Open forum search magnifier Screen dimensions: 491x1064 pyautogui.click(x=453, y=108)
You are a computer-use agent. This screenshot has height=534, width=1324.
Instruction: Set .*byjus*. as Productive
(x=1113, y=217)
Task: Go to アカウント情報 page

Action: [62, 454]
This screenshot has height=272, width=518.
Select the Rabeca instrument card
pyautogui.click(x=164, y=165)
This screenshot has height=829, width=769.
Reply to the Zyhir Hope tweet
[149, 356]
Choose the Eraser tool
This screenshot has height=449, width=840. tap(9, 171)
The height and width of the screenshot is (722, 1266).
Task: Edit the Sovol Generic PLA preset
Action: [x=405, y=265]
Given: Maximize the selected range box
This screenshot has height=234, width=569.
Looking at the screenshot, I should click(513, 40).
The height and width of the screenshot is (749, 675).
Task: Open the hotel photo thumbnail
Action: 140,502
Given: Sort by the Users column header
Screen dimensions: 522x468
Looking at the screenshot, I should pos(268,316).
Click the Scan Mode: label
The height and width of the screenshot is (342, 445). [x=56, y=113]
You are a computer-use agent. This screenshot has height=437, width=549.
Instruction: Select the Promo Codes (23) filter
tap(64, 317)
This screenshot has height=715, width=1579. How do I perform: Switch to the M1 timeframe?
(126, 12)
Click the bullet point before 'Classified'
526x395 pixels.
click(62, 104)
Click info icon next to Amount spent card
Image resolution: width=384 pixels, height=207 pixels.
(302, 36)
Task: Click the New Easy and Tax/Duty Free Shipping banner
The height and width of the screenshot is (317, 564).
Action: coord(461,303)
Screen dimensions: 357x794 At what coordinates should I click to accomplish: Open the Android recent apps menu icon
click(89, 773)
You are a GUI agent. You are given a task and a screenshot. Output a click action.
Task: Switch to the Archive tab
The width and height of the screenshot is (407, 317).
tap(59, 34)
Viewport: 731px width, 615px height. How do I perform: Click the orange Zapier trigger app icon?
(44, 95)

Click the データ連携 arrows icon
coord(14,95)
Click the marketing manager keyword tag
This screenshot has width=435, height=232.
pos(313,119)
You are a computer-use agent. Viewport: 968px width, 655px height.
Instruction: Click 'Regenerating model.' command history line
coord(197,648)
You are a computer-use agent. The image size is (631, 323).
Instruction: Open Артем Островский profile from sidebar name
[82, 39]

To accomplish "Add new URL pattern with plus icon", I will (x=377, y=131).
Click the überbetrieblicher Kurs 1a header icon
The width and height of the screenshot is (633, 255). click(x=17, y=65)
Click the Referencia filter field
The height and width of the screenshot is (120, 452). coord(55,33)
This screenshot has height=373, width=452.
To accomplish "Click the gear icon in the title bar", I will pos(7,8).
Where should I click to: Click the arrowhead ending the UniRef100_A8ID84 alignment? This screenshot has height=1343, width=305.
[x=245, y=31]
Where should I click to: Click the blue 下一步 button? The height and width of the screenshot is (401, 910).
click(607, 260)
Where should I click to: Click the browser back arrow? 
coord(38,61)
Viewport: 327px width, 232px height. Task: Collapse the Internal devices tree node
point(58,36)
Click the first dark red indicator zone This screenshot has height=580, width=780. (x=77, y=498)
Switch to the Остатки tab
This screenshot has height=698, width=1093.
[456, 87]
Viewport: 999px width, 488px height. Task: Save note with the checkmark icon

Exercise description ->
Check each line of the entries above for the word "computer". List the ones that have it.

Task response ->
You are a computer-use agent. This screenshot has height=534, width=1324.
You are a computer-use agent. This screenshot has height=437, width=549.
You are a computer-use agent. Viewport: 968px width, 655px height.
You are a computer-use agent. The image size is (631, 323).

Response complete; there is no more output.